BEGIN Entries supplied
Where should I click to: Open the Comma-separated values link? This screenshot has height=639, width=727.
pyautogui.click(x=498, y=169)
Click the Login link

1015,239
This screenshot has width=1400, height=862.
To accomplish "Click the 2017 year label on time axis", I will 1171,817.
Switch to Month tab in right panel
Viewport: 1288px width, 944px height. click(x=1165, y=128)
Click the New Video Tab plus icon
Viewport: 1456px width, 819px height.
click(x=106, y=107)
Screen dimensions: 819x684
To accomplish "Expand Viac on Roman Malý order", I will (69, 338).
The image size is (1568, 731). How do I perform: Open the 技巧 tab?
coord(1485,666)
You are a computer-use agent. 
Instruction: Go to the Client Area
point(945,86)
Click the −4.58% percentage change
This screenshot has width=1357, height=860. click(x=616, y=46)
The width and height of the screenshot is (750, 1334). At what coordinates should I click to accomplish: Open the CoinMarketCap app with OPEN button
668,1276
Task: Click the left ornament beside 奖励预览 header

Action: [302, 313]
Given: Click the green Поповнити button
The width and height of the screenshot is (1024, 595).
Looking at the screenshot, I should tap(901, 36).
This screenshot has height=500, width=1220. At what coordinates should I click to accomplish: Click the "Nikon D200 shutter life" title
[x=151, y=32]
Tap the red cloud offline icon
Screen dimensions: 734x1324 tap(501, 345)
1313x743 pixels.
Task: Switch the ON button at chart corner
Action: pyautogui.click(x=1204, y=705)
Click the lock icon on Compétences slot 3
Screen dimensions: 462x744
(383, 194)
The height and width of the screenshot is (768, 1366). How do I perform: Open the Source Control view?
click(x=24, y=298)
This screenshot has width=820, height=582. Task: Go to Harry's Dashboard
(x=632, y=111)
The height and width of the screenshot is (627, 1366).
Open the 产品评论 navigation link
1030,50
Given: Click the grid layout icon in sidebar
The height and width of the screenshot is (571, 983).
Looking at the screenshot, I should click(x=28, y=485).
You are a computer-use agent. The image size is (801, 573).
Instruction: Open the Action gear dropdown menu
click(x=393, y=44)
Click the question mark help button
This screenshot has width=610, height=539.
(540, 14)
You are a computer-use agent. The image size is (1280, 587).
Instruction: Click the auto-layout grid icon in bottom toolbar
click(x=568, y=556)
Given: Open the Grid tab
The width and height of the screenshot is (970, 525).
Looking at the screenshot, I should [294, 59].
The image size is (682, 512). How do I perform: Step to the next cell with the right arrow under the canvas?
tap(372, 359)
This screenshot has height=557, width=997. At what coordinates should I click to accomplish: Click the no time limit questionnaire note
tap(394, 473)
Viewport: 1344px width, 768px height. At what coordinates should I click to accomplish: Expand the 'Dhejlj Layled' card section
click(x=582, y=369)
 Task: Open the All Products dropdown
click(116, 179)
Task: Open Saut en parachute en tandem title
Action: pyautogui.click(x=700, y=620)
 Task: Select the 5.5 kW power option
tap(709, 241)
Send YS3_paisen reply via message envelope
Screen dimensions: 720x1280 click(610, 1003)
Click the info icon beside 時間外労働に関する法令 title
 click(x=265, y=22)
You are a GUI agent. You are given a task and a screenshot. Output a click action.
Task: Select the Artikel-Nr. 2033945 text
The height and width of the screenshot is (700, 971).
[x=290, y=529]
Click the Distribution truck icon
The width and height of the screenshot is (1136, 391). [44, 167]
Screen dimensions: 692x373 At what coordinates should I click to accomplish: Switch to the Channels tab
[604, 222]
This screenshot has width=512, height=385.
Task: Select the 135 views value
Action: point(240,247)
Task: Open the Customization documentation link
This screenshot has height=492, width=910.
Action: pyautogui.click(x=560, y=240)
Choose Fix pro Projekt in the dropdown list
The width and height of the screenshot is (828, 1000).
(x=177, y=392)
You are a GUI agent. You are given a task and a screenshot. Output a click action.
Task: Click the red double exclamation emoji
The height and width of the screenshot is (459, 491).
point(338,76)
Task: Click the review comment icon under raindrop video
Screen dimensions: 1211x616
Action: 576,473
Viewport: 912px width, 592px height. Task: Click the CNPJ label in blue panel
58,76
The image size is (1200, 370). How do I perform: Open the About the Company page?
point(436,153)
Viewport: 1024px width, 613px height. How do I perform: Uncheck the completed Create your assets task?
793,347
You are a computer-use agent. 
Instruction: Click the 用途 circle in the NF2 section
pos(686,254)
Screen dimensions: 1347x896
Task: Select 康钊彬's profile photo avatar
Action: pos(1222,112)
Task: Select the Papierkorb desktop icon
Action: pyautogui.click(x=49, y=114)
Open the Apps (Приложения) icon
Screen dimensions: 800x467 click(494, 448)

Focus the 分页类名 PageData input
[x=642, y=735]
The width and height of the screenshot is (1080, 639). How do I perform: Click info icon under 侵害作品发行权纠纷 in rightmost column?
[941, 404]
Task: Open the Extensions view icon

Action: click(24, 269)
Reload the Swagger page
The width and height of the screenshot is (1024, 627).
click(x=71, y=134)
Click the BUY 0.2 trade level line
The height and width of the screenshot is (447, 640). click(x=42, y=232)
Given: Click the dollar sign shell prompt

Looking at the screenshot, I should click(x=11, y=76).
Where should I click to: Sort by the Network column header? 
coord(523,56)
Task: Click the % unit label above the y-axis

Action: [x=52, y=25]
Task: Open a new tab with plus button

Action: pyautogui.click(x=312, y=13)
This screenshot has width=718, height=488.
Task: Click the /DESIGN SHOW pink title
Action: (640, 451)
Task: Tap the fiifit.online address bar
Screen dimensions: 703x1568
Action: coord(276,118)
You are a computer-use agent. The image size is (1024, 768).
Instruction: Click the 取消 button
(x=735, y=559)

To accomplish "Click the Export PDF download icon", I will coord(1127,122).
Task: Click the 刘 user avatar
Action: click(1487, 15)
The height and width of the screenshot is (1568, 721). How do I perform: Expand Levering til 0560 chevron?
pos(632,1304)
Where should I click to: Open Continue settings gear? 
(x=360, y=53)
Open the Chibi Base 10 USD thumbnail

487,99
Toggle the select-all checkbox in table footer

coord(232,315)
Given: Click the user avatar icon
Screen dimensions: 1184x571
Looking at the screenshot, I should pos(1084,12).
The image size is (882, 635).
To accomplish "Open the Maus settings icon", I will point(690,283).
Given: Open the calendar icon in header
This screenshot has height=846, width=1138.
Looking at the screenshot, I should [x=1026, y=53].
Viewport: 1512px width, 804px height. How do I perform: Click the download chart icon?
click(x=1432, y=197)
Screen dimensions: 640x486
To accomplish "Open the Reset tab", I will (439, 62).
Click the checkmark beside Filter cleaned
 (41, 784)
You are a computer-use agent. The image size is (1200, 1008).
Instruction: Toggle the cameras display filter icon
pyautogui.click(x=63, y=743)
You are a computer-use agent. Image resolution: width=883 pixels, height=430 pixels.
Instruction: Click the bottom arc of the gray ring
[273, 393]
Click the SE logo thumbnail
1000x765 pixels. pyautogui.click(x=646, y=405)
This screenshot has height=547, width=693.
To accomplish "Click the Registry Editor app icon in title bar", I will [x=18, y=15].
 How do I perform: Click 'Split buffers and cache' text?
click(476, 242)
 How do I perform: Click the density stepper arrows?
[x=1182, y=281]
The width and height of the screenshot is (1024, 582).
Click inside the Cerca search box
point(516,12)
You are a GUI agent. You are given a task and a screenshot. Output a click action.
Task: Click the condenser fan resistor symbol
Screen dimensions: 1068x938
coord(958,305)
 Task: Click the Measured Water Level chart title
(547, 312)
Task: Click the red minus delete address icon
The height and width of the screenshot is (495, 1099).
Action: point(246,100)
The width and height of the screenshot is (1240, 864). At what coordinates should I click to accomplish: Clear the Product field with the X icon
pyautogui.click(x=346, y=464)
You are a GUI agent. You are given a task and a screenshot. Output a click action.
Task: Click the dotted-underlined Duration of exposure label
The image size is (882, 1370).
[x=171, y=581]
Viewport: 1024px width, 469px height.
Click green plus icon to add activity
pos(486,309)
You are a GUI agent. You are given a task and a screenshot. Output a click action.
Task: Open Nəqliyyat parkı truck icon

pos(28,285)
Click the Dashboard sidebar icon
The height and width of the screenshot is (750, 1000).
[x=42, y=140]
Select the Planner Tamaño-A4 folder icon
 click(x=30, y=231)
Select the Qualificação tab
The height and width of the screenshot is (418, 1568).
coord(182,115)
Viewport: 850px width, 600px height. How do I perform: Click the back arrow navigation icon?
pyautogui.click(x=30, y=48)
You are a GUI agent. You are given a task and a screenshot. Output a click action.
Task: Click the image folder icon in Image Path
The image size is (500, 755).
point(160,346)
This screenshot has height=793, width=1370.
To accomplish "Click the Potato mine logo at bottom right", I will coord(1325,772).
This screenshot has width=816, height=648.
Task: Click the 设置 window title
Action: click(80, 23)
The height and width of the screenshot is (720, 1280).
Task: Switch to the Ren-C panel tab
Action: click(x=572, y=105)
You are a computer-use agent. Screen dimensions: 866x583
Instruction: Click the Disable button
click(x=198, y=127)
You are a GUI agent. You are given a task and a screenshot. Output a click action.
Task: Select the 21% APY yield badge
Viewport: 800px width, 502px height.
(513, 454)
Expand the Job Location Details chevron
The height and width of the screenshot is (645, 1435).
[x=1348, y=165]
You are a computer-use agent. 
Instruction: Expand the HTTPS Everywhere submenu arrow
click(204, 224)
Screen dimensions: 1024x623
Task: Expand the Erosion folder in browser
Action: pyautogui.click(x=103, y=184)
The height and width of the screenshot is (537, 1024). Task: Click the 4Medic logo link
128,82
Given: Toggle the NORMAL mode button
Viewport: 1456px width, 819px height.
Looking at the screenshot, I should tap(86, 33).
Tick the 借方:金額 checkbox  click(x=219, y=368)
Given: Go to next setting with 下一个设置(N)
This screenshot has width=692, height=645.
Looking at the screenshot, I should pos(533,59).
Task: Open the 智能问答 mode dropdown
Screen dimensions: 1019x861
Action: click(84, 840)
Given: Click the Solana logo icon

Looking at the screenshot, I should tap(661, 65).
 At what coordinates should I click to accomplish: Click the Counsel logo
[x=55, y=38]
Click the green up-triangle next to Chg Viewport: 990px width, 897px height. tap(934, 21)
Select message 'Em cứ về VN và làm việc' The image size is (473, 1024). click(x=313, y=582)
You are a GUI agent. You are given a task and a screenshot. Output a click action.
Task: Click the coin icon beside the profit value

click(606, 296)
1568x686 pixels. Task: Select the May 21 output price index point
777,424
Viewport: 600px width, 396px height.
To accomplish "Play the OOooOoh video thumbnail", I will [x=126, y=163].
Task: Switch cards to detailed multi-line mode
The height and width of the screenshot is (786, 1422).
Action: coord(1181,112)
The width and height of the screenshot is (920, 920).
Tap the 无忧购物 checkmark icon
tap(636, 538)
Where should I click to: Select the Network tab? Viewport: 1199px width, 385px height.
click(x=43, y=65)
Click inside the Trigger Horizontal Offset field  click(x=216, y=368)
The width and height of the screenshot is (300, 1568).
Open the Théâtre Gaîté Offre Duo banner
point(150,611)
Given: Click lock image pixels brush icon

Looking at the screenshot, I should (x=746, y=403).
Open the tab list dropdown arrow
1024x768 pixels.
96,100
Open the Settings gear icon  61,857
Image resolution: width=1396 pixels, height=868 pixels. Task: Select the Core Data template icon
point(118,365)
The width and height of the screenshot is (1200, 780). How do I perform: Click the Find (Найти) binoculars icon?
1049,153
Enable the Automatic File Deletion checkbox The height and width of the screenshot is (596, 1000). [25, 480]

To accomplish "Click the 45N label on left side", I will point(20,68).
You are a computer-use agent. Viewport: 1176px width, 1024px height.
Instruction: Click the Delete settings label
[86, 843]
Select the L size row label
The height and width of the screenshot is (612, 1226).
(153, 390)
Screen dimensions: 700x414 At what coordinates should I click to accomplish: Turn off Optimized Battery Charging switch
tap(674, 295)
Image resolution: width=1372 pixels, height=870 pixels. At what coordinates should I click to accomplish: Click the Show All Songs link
END Entries supplied
[Aim of the exercise]
Filter the records, keeping only lines that contain "sidebar", and show those lines.

[Answer to the exercise]
Given: Click the grid layout icon in sidebar
Click the Dashboard sidebar icon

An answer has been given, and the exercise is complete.